— begin Extracted material —

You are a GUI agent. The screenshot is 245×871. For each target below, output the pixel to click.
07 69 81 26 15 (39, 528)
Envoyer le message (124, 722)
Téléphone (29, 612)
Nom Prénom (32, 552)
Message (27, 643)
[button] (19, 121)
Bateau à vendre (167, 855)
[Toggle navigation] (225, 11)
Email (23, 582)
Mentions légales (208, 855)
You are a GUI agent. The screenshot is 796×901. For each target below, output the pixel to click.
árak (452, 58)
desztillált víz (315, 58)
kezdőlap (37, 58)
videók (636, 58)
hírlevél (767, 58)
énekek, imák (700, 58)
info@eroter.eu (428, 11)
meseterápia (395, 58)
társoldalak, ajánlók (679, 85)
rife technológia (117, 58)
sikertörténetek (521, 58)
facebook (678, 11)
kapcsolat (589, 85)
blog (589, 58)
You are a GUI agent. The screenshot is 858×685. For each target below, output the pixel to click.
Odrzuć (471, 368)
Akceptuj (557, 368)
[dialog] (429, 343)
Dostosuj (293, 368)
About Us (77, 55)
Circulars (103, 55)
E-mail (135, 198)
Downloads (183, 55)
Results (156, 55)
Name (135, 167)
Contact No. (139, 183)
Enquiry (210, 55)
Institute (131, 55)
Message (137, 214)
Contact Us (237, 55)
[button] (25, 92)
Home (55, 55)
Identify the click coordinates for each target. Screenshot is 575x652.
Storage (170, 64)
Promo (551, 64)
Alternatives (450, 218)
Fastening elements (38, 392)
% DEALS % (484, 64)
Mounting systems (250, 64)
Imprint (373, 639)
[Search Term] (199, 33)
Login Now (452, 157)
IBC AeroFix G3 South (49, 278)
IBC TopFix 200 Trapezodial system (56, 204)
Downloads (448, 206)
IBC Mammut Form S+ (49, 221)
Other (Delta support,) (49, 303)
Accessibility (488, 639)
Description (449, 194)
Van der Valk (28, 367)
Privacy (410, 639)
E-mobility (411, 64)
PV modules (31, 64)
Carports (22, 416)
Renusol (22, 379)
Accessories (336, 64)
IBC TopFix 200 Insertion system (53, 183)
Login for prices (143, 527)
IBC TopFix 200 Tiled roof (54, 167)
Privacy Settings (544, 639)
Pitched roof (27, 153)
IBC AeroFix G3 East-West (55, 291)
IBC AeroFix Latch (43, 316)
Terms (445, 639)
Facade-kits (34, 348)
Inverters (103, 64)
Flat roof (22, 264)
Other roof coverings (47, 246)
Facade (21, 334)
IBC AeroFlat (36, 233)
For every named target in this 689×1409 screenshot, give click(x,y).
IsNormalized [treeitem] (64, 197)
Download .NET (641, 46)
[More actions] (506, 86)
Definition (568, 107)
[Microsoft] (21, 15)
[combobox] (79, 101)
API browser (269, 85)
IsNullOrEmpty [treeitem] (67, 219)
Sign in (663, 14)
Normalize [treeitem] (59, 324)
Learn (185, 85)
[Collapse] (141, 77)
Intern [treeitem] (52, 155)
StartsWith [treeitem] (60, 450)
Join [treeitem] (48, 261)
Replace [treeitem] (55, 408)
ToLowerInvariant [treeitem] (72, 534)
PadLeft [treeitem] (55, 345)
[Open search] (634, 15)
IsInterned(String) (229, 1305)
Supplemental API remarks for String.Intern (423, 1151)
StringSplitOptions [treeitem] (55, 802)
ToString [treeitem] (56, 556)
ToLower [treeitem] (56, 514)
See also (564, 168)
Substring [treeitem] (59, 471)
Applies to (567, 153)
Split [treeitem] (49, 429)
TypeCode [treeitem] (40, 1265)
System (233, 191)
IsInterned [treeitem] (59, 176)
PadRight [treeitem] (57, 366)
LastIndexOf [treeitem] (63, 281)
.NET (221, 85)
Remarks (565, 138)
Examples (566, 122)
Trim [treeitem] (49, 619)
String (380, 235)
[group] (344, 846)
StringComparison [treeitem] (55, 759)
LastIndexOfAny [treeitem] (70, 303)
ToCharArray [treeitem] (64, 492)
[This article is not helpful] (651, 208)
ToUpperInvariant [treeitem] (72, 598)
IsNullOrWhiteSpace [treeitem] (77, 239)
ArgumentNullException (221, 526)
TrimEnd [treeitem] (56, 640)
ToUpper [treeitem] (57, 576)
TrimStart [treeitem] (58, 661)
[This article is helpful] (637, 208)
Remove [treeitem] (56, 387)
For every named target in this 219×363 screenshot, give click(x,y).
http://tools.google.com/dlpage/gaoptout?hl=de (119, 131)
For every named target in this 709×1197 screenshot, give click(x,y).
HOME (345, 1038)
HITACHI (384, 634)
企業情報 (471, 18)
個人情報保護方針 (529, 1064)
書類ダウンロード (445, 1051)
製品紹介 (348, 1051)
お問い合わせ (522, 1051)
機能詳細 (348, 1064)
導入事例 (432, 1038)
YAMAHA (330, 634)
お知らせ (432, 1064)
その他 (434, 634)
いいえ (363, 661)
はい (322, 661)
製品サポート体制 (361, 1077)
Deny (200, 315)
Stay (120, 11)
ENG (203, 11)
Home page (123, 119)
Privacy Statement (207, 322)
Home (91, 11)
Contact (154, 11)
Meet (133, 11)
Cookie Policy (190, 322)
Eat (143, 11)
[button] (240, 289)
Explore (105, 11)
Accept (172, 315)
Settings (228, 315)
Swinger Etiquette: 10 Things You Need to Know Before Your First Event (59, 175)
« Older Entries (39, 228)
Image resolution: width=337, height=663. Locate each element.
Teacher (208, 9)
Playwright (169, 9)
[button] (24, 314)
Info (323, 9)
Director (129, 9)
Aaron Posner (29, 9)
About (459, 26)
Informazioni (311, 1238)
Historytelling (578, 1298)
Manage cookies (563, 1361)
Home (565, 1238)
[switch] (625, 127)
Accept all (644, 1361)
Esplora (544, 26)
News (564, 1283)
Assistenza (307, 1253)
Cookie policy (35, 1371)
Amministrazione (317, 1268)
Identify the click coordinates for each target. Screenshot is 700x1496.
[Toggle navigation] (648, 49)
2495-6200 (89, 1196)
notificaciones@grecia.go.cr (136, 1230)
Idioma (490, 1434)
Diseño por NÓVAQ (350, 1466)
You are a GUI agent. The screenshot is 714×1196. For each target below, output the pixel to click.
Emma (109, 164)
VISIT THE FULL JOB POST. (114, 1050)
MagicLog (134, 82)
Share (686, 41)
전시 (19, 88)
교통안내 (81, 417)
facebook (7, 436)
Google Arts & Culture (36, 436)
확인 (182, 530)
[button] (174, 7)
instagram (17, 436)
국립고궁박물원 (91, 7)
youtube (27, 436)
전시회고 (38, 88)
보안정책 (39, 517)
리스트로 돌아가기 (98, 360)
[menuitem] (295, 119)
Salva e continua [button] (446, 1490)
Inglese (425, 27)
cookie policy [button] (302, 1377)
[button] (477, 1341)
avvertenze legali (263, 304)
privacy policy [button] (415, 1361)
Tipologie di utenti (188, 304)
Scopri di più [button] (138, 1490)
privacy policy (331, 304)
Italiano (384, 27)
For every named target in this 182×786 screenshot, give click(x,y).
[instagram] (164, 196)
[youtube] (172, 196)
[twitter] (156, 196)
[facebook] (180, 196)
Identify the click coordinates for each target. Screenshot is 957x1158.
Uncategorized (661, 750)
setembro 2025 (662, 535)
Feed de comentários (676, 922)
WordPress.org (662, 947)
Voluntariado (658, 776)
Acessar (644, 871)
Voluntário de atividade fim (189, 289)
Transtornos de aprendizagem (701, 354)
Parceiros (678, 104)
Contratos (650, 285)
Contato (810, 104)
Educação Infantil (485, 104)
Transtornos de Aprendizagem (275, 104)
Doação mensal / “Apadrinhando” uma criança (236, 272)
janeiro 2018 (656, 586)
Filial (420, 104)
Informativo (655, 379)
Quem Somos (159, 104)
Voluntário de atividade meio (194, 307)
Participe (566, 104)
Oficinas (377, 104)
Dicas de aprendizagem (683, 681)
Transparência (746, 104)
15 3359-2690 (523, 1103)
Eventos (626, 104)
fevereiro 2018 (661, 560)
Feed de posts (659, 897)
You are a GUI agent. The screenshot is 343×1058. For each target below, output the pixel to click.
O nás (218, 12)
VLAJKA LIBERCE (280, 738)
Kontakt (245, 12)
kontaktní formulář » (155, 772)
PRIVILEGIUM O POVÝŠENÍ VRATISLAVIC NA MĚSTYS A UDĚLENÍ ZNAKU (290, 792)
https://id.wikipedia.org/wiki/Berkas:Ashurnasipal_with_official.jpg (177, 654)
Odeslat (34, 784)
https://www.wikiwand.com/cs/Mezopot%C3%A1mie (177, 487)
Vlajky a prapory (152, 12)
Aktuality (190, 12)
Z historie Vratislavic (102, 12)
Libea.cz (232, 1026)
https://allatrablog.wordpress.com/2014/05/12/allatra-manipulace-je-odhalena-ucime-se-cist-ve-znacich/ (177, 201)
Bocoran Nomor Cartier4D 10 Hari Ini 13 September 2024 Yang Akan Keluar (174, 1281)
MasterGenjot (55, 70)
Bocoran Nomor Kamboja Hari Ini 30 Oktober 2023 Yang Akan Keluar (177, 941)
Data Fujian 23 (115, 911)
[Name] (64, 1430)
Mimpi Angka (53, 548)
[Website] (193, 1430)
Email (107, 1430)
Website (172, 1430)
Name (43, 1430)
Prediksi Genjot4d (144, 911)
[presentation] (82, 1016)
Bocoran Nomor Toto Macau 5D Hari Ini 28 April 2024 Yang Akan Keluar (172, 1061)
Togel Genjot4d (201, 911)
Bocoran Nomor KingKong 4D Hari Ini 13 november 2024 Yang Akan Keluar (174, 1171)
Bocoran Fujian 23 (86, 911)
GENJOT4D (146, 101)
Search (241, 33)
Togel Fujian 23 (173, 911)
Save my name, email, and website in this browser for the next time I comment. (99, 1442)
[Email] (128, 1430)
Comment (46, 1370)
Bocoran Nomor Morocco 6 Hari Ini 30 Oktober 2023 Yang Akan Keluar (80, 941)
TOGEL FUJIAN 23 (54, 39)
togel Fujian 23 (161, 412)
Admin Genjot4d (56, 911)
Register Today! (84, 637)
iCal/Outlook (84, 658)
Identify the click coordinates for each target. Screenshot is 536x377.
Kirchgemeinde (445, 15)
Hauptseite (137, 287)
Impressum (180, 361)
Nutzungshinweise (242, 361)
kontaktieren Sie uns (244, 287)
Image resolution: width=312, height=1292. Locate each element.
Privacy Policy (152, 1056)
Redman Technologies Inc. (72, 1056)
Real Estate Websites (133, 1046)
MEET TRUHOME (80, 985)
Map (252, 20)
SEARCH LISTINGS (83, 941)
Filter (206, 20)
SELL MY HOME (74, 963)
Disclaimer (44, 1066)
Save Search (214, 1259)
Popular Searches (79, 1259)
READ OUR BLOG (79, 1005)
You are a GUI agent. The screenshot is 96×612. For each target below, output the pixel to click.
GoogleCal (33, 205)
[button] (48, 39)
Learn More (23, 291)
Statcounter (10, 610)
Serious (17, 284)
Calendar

— end Extracted material —

> _Set task_: Revise the lines starting at the first one and ending at the one containing "meseterápia (395, 58)", replacing "pixel" with "point" and leaving everything else unchanged. Return only those lines.

> _Completed task_:
You are a GUI agent. The screenshot is 245×871. For each target below, output the point to click.
07 69 81 26 15 (39, 528)
Envoyer le message (124, 722)
Téléphone (29, 612)
Nom Prénom (32, 552)
Message (27, 643)
[button] (19, 121)
Bateau à vendre (167, 855)
[Toggle navigation] (225, 11)
Email (23, 582)
Mentions légales (208, 855)
You are a GUI agent. The screenshot is 796×901. For each target below, output the point to click.
árak (452, 58)
desztillált víz (315, 58)
kezdőlap (37, 58)
videók (636, 58)
hírlevél (767, 58)
énekek, imák (700, 58)
info@eroter.eu (428, 11)
meseterápia (395, 58)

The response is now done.